En la Cumbre Mundial celebrada en 2010 se aprobó formalmente una doctrina trascendental ("responsabilidad de proteger"), que significa, básicamente, que el respeto de la soberanía nacional ya no puede utilizarse como excusa para la inacción ante el genocidio, los crímenes de guerra, la depuración étnica y los crímenes de lesa humanidad.

No se debe esperar a que haya realmente un genocidio o un atropello de la dignidad humana para actuar, porque entonces suele ser ya demasiado tarde para tomar medidas efectivas. Se debe poner fin a la impunidad. Por esta razón, no debe haber nunca amnistía para el genocidio, los crímenes de lesa humanidad y las violaciones masivas de los derechos humanos internacionales, porque ello no haría más que alentar a los asesinos de masas de hoy y a los posibles asesinos de masas de mañana a continuar su execrable conducta

Aunque los Estados no reconocieran dichos derechos inalienables, como de hecho sucede cada día en tantos lugares del mundo, industrializados y empobrecidos, cuando los conculcan, no hay que esperar orden de mando alguna: es preciso arrebatarlos y ejercerlos.

Albert Camus nos exhortaba y alentaba a que "tenemos que hablar. Tenemos que alzar la voz, para que nuestros hijos no se avergüencen de nosotros, ya que habiendo podido tanto, nos hemos atrevido tan poco”. Porque callar, en tiempo de injusticia nos convierte en cómplices de la injusticia.

Es posible rebelarse, porque las derrotas, como las victorias, nunca son definitivas tal como nos propone el premio Nobel José Saramago: una revolución de la bondad activa, inventar gente mejor, que se sepa ciudadano.

Es unánime la doctrina jurídica de que, ante la tiranía, la opresión de las castas, de los militares o de las oligarquías financieras no sólo es lícito rebelarse sino que la resistencia se convierte en un deber ético. Sobre todo cuando padecen los débiles.

A esta rebelión y conquista todos estamos convocados porque nos van en ellas la vida y la supervivencia.
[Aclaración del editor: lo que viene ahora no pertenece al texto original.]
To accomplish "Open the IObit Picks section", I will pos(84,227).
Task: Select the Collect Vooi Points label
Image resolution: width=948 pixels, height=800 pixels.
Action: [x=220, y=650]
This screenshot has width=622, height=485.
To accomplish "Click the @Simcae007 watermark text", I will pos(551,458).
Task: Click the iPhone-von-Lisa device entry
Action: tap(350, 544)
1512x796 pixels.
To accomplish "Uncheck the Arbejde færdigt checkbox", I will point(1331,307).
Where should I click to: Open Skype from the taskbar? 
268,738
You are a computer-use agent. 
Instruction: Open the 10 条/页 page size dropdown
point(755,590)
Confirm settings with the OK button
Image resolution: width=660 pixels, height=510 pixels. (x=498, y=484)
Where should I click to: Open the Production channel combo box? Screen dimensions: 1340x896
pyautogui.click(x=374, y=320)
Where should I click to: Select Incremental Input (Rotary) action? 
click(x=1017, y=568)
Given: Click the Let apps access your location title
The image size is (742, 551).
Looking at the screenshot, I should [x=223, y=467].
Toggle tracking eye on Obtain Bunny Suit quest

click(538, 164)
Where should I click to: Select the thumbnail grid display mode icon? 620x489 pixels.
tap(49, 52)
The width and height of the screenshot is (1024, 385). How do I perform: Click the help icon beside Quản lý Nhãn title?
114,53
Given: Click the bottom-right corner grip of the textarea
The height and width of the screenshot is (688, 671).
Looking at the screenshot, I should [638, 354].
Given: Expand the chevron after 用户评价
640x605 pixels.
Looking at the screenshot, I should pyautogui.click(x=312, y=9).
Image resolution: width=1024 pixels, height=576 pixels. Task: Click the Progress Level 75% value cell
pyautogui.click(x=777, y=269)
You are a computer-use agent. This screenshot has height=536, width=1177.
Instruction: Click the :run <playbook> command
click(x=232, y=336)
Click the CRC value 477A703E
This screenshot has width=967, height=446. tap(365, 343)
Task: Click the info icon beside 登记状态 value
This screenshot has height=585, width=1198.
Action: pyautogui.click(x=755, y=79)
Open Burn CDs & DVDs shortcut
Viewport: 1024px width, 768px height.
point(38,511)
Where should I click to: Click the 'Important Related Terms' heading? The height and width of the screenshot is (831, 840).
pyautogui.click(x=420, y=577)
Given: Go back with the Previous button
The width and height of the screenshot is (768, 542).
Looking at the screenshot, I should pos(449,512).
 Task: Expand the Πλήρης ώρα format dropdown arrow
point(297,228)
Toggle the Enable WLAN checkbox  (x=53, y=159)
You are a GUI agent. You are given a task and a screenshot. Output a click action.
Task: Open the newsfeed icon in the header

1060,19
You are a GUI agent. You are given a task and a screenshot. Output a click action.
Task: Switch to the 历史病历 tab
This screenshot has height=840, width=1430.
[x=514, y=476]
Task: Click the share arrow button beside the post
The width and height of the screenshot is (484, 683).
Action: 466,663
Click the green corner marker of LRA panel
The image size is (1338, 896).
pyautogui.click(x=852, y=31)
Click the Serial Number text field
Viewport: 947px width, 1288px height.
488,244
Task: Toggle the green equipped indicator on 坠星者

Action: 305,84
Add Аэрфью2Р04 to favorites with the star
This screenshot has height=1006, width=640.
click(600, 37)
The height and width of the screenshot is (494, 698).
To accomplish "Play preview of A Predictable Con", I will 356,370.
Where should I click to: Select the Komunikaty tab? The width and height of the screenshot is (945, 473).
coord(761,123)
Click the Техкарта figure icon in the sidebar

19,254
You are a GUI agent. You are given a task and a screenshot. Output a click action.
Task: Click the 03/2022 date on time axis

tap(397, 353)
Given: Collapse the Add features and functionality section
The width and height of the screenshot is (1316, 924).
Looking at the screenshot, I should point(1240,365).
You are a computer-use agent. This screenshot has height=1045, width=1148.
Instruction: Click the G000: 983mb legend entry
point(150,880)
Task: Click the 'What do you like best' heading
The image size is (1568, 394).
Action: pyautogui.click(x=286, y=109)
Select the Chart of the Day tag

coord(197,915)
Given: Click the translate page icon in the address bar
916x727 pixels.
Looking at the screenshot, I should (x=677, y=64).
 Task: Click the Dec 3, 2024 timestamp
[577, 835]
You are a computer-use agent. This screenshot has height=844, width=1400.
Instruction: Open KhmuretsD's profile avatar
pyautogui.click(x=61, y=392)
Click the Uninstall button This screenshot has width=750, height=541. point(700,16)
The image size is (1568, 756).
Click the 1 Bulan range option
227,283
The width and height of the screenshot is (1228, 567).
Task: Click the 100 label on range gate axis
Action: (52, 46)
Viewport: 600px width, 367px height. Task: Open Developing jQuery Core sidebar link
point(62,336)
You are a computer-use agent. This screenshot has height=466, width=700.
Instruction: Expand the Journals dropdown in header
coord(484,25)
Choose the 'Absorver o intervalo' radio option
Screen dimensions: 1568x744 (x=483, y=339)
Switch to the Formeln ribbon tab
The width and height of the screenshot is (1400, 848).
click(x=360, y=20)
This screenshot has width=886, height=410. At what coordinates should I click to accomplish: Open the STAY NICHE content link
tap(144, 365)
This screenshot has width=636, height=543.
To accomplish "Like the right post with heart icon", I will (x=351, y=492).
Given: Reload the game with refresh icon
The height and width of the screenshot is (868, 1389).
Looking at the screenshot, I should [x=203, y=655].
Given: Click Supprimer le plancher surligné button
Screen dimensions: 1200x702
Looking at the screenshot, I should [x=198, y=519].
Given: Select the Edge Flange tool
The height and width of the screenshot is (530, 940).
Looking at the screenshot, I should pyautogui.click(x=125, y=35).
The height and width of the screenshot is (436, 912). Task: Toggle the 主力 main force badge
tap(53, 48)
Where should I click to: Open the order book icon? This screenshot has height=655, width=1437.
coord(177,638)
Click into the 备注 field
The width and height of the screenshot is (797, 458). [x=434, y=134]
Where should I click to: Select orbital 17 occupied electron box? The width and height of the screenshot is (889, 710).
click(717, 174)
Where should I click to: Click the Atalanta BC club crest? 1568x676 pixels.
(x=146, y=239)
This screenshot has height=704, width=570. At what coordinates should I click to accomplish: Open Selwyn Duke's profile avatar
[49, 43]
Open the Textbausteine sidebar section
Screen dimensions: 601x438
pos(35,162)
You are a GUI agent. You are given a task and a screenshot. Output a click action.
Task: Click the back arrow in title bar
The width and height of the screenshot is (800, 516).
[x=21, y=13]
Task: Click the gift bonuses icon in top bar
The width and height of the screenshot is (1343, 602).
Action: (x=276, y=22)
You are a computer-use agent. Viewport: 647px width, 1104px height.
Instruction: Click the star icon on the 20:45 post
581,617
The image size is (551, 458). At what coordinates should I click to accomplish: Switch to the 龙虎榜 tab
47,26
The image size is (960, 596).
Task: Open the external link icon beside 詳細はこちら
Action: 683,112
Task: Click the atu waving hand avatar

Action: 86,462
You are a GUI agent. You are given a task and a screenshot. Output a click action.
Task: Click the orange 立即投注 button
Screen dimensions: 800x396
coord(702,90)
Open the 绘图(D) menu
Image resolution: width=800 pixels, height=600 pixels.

Pero sólo es admisible un vivir con dignidad como expresión de una sociedad en la que primen la libertad, la justicia y la ética por encima de los intereses y de la fuerza.

La historia demuestra que cuando los poderes opresores, esas minorías enriquecidas que dominan a inmensas mayorías empobrecidas, se plantan y les miran a los ojos, ellos enmudecen, callan y ceden.

Todos podemos ser defensores de los derechos humanos y – dado lo mucho que debemos a otros por los derechos que muchos de nosotros damos ahora por sentado – todos deberíamos serlo. Al menos, debemos esforzarnos al máximo para apoyar a quienes sí defienden dichos derechos.

Todos los años miles de defensores de los derechos humanos son acosados, abusados, encarcelados injustamente y asesinados. ¿Callarse o actuar ante tales situaciones? Lo primero te convierte en cómplice y lo segundo te hace ser y sentirte HUMANO.